**WHAT THE EXERCISE ASKS:**
In the Seattle Airbnb listings notebook, retype word for word the part that begins with the words containing "The output from" and ends with "for each drop.".

**PASSAGE:**
#### Imports

In [None]:
import pandas as pd
import numpy as np
import warnings
from sklearn.preprocessing import StandardScaler
import matplotlib.pyplot as plt
import re
import seaborn as sns
from sklearn.preprocessing import MinMaxScaler
import math
from sklearn.preprocessing import LabelEncoder, OneHotEncoder
# Suppress warnings
warnings.filterwarnings("ignore")


#### Business Questions to Find answers to

Question I want to provide answers to:
 - What are the most popular Airbnb destinations?
 - What factors influence cost of Airbnb rental costs?
 - What contributes to good Airbnb ratings?
 - Does cancelation policy affect reviews?

#### Data Understanding:

In [None]:
listings = pd.read_csv("seattle/listings.csv")
print("\nShape of dataset: ",listings.shape,"\n")
listings.head(3)

In [None]:
listings.describe()

In [None]:
""" 
The output from this cell reveals there are a number of columns/rows 
that have nan/null values and hence require dropping(removing).
"""
listings.info()

#### Data Cleaning

The dataset has way so many features and not all of them are relevant for the analysis we want to do. This means we have to drop some columns(features) and rows however we'll need a good reason for each drop. 
I have listed categories of reasons and how to identify what to drop below:<br/>
<ol>
<li>Columns with non-unique values: These columns have a single repeated for all the rows of that columns and hence they do not add anything significant to the dataset.</li><br/>
<li>Rows that have about 70% of values as Nan, None or empty strings: 70% is a huge chunk of the dataset that we cannot impute data for and wouldn't make sense to maintain</li><br/>
</ol>

Having followed thr above process will reduce the features to 80 from 92.

In [None]:
# Calculate the threshold count for dropping columns
threshold_col = len(listings) * 0.7

# Replace empty and "none" values with NaN
listings_replaced = listings.replace(['', 'none'], np.nan)

# Count the number of NaN values in each column
na_counts = listings_replaced.isna().sum()

# Get the column indices where the count exceeds or equals the threshold
columns_to_drop_1 = na_counts[na_counts >= threshold_col].index

# Drop the columns
listings = listings_replaced.drop(columns=columns_to_drop_1)

# Get the unique value counts for each column
value_counts = listings.nunique()

# Get the column names where all values are the same
columns_to_drop_2 = value_counts[value_counts == 1].index

# Drop the non-unique columns of this dataset
listings = listings.drop(columns=columns_to_drop_2)
columns_to_drop = columns_to_drop_1.to_list() + columns_to_drop_2.to_list()
print("Dropped columns are :", columns_to_drop)
print("listings shape: ", listings.shape)
listings.head(3)

The code below will print out all the columns of the dataset.
You can go through them manually to identify which features are most relevant to our analysis and which aren't.
This way we can drop more features and have a more meaningful dataset to work with.
<br/>

This could mean checking out each column to know what datatype type it is and if the value thereof is relevant.

**DATA:**
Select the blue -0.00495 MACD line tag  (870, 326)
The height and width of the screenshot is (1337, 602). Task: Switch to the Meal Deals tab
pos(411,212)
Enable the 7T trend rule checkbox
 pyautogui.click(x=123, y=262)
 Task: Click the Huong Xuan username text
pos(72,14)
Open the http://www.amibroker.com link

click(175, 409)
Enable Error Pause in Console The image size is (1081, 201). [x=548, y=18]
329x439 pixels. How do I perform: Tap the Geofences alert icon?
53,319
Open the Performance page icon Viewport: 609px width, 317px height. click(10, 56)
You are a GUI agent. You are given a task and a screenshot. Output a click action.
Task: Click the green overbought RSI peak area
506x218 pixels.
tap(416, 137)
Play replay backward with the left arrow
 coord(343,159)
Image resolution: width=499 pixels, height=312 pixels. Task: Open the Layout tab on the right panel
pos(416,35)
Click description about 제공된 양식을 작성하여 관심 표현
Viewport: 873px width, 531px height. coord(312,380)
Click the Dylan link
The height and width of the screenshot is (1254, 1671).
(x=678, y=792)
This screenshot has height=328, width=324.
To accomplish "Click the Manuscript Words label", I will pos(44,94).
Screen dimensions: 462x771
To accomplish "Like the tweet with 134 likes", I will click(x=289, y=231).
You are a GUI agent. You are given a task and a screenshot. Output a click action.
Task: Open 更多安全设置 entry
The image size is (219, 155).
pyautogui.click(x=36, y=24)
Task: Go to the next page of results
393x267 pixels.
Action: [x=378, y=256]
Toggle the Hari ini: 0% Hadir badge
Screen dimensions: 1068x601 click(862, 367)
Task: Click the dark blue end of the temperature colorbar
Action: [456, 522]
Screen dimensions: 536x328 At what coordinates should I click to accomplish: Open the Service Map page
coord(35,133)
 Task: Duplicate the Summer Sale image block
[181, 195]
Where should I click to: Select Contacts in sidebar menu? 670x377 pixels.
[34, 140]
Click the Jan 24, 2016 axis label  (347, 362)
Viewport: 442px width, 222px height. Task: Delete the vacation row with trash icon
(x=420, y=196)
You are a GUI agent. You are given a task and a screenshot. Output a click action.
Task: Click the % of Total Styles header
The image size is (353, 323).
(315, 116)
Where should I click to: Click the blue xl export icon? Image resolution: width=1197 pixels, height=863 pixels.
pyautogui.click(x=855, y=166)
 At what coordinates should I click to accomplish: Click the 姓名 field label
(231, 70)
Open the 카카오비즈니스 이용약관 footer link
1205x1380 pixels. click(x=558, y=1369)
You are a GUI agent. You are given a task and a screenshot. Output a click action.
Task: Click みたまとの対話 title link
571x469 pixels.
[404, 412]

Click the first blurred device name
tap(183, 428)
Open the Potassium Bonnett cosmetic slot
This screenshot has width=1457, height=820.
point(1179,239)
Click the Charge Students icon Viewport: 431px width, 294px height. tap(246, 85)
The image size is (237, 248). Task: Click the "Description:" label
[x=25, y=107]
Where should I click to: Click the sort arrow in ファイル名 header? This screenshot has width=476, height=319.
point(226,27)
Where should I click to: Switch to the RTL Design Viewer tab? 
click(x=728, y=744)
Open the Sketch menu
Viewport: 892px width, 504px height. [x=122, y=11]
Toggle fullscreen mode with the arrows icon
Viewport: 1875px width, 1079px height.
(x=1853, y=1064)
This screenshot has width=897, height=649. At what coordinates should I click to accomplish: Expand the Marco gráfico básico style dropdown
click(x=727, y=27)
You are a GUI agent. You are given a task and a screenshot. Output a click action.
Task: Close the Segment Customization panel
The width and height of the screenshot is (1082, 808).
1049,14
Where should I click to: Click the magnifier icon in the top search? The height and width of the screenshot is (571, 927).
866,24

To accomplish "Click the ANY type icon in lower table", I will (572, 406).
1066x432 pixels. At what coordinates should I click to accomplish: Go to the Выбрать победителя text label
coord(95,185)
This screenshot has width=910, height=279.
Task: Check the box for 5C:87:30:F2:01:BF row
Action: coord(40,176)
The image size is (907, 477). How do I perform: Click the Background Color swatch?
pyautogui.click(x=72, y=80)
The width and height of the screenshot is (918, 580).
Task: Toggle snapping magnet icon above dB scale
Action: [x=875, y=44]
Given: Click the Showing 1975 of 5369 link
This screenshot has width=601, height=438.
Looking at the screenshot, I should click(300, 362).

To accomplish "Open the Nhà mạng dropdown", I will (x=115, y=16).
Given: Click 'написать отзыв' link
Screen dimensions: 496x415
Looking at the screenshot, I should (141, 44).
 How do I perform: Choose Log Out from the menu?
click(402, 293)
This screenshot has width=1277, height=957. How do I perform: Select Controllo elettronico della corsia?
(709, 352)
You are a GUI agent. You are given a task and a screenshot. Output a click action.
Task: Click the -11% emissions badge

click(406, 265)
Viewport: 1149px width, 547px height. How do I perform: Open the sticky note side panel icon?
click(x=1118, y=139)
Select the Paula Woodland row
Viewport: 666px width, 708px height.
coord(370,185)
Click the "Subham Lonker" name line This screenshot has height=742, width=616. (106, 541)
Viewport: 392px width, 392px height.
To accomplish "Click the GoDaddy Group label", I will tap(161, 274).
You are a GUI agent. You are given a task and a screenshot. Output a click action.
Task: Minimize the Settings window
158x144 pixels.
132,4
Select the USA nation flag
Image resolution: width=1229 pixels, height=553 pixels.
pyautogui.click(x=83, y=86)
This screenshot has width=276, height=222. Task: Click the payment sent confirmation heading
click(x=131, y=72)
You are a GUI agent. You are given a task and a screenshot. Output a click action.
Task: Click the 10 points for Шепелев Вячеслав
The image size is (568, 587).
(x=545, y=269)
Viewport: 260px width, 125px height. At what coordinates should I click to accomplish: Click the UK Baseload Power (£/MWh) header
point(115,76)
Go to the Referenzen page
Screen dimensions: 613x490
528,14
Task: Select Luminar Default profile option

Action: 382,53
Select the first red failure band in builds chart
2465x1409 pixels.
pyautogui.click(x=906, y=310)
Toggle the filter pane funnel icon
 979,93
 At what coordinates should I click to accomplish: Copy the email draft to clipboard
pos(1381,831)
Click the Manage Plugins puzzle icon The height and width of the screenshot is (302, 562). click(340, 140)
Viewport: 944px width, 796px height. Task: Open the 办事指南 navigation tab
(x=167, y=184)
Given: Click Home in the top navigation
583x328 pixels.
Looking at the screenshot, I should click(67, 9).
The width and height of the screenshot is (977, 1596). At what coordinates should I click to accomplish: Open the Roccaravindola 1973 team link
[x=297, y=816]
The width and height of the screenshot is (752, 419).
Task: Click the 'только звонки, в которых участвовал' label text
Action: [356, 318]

**REPLY TO THE EXERCISE:**
The output from this cell reveals there are a number of columns/rows 
that have nan/null values and hence require dropping(removing).
"""
listings.info()

#### Data Cleaning

The dataset has way so many features and not all of them are relevant for the analysis we want to do. This means we have to drop some columns(features) and rows however we'll need a good reason for each drop.